## Start TEXT SHOWN
In the same vein, there are two parties that will be concerned about the firm performance due to leverage; one will be equity holders, who are owners of the firm and they carry the highest risk in the business as they have a residual claim to the assets of the firm. They are rewarded through appreciation of the value of their share equity and through dividends. Secondly are the debt holders, they are rewarded through interest payment and their principal will be repaid. They take assets of the firm as collateral and have first claim on the assets of the firm in case of failure to honor the debts by the firm (Harris and Raviv, 1991). Thus, firm performance is a matter of great concern to regulators, practitioners as well as accounting researchers as it is a result of every decision made by manager in the course of steering the affairs of a firm. The study therefore seeks to review empirical evidence on the effect of financial leverage on firm performance.
Statement of the problem
The research problem is to review existing empirical studies on the effect of financial leverage on firm’s performance, and bring out the gap in literature. Most businessmen in developed and developing countries such as Nigeria prefer to run their businesses with their personal funds and donations from family members. The same thing plays out in limited liability companies, they always prefer to use their share capital to run the business rather than mixing the funds with long term borrowing that may pose problem for them in terms of paying interest on yearly basis as well as repayment of principal amounts on maturity. This, however has become a puzzle and also called for optimal capital structure in order to know the exact equity and debt to use for wealth maximization.
## End TEXT SHOWN
## Start DATASET EXTRACT
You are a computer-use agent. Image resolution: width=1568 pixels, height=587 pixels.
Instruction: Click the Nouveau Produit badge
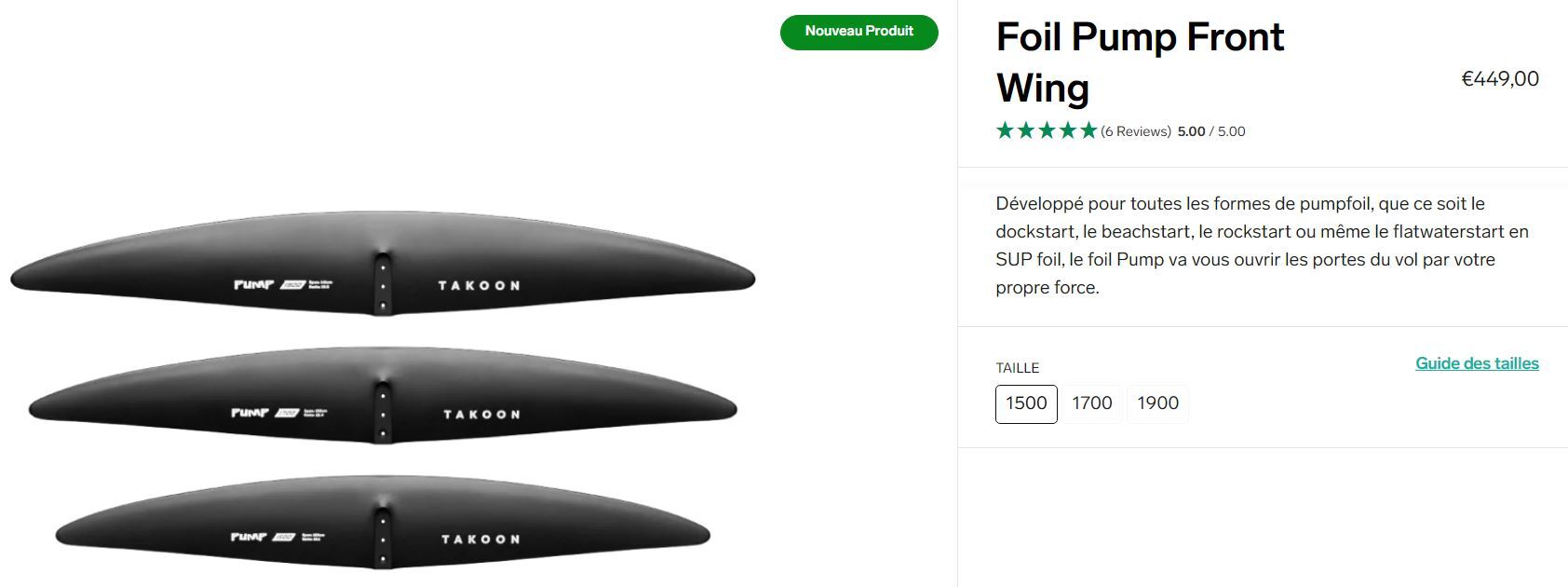coord(858,32)
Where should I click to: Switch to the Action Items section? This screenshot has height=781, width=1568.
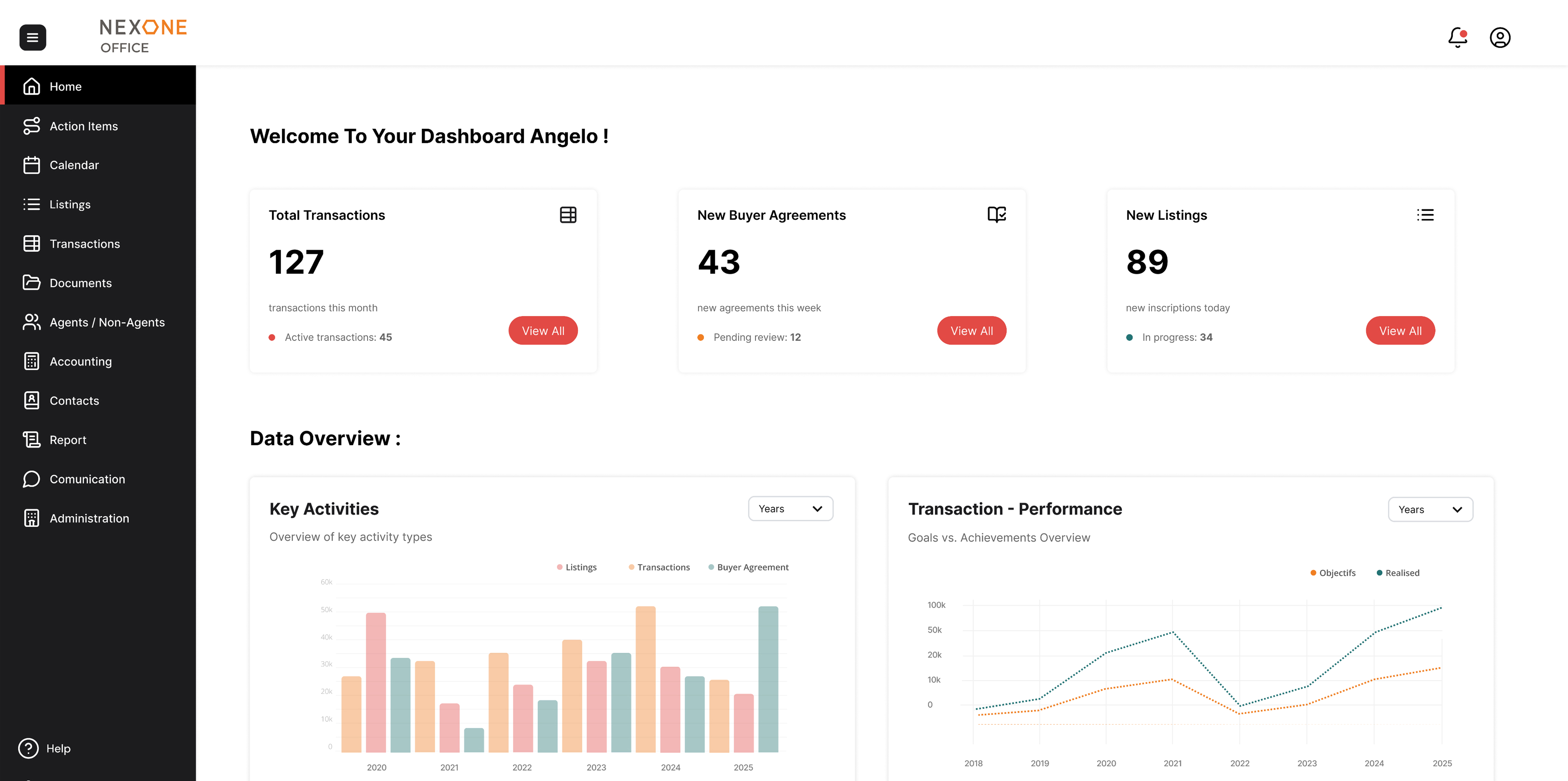pos(83,125)
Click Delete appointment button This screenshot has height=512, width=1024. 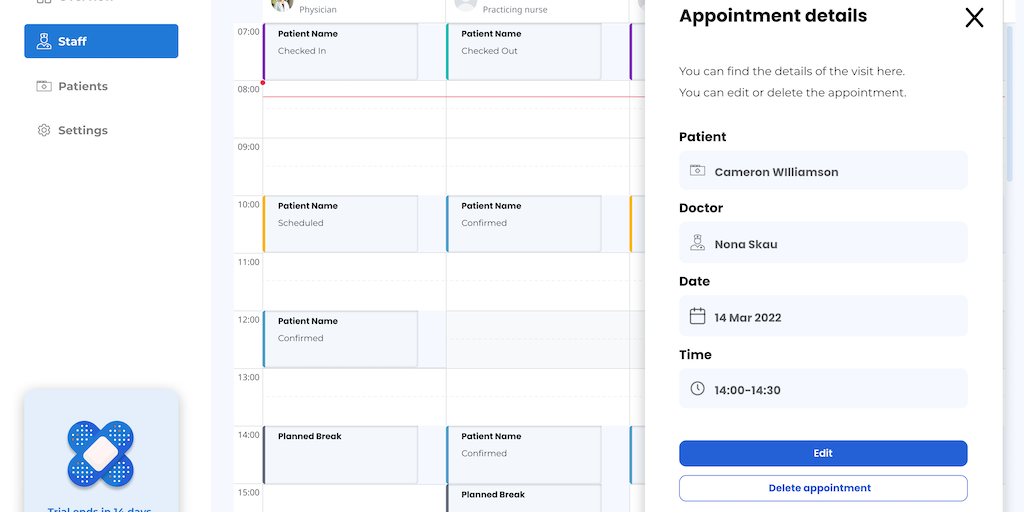[823, 488]
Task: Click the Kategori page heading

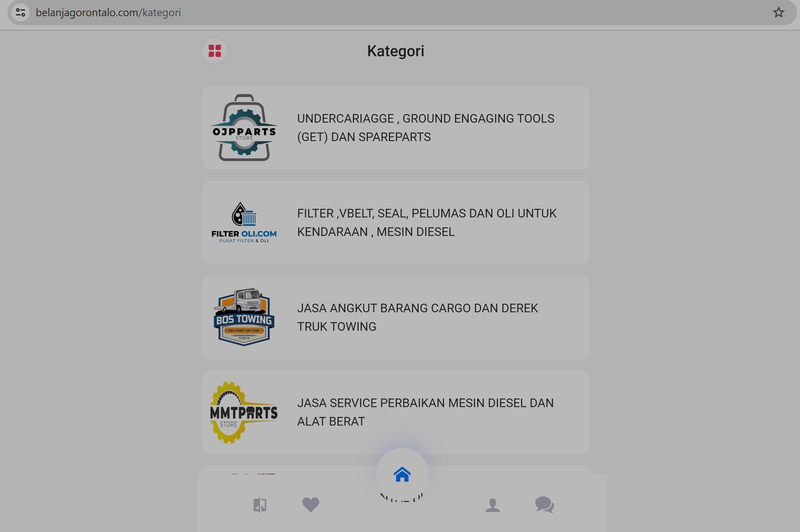Action: pyautogui.click(x=395, y=51)
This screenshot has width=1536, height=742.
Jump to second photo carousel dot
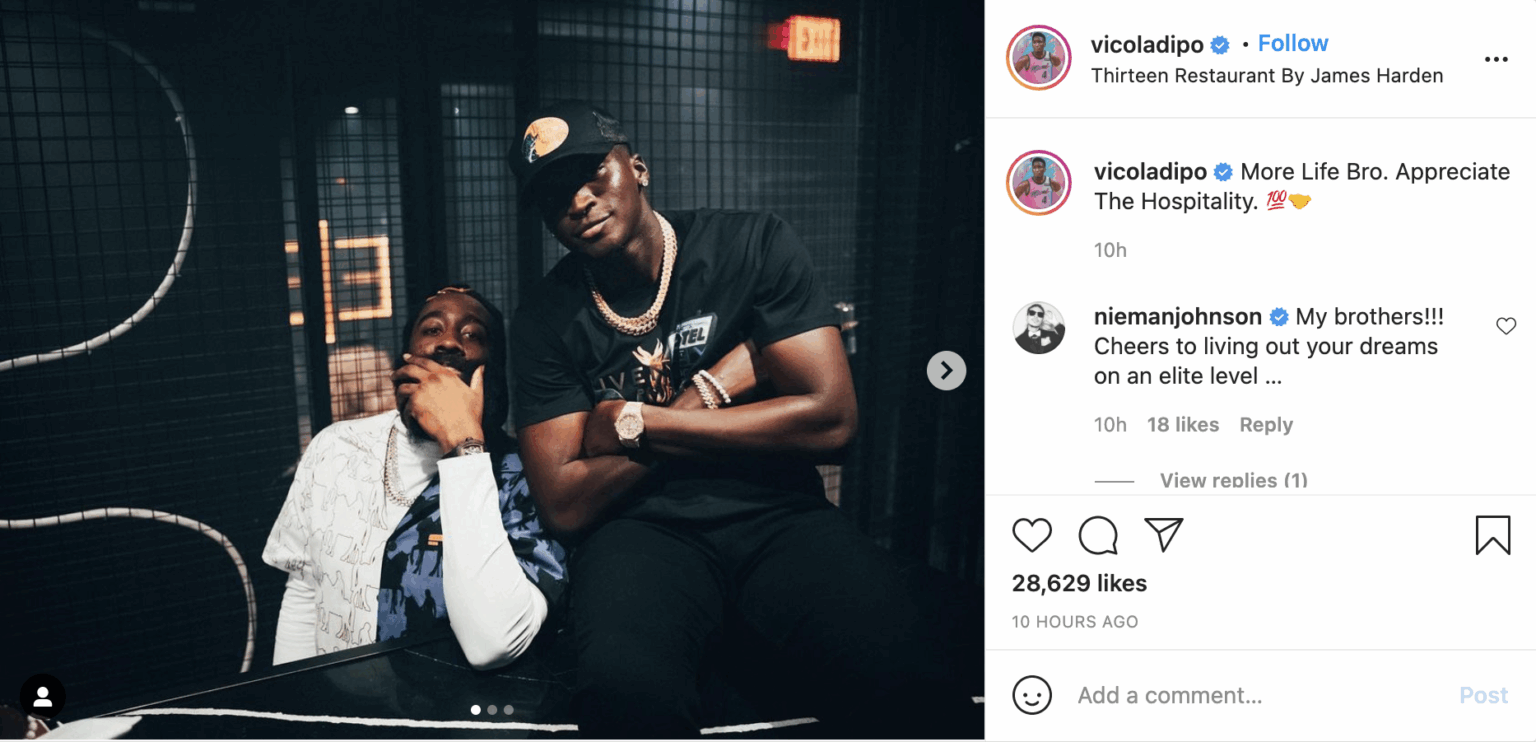click(492, 710)
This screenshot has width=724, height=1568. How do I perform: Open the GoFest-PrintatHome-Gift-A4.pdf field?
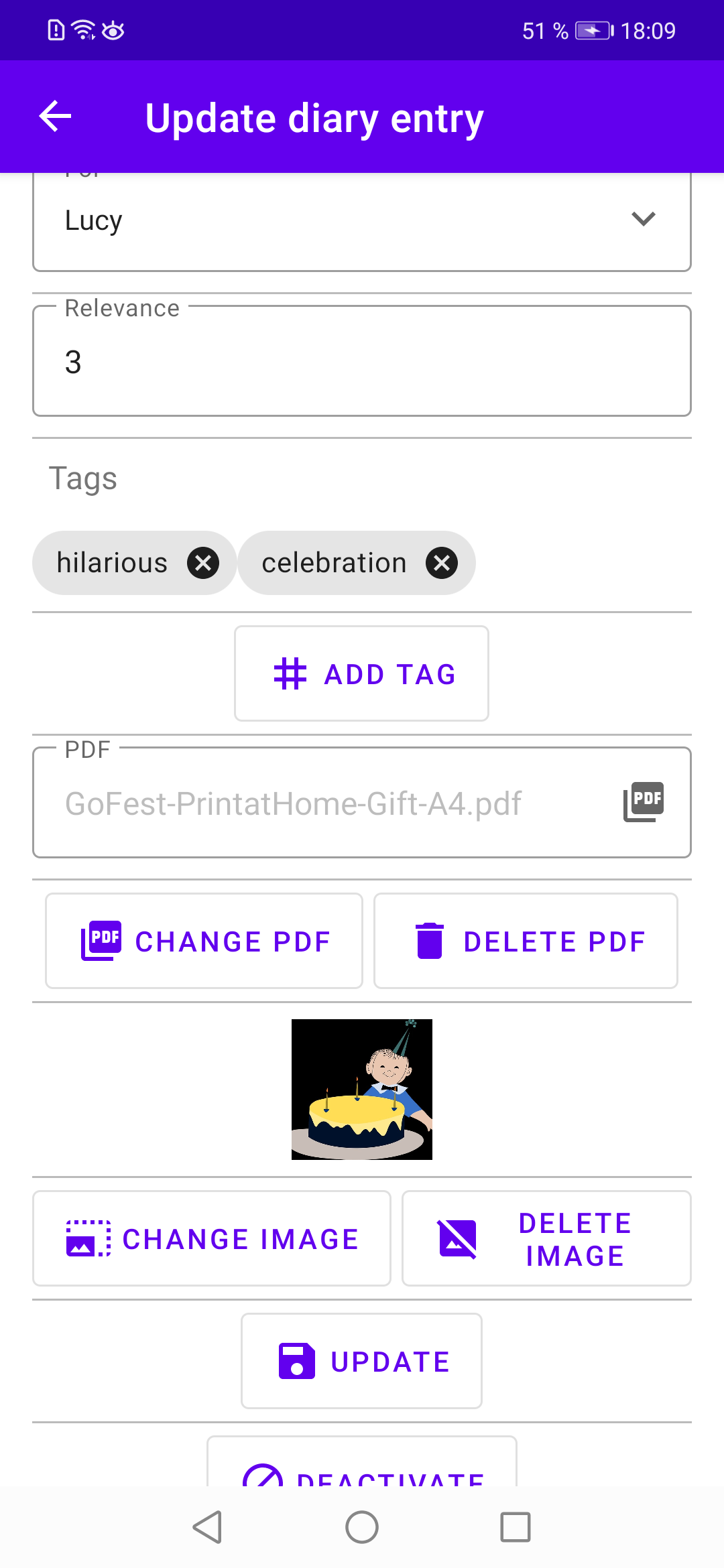[362, 803]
## End DATASET EXTRACT
PROBLEMS:
1 – List the three groups that the passage on financial leverage says treat firm performance as a matter of great concern.
2 – According to the passage on financial leverage, what do debt holders take as collateral?
3 – Decide whether each statement agrees with the passage on financial leverage, and quote the words that settle it.
(a) Equity holders carry the highest risk in the business.
(b) Debt holders are rewarded through dividends.
(c) Limited liability companies prefer to combine their share capital with long term borrowing.

ANSWERS PROVIDED:
1 –
Regulators
Practitioners
Accounting researchers

2 – They take assets of the firm as collateral.

3 –
(a) Yes: "they carry the highest risk in the business"
(b) No: "they are rewarded through interest payment and their principal will be repaid"
(c) No: "they always prefer to use their share capital to run the business rather than mixing the funds with long term borrowing"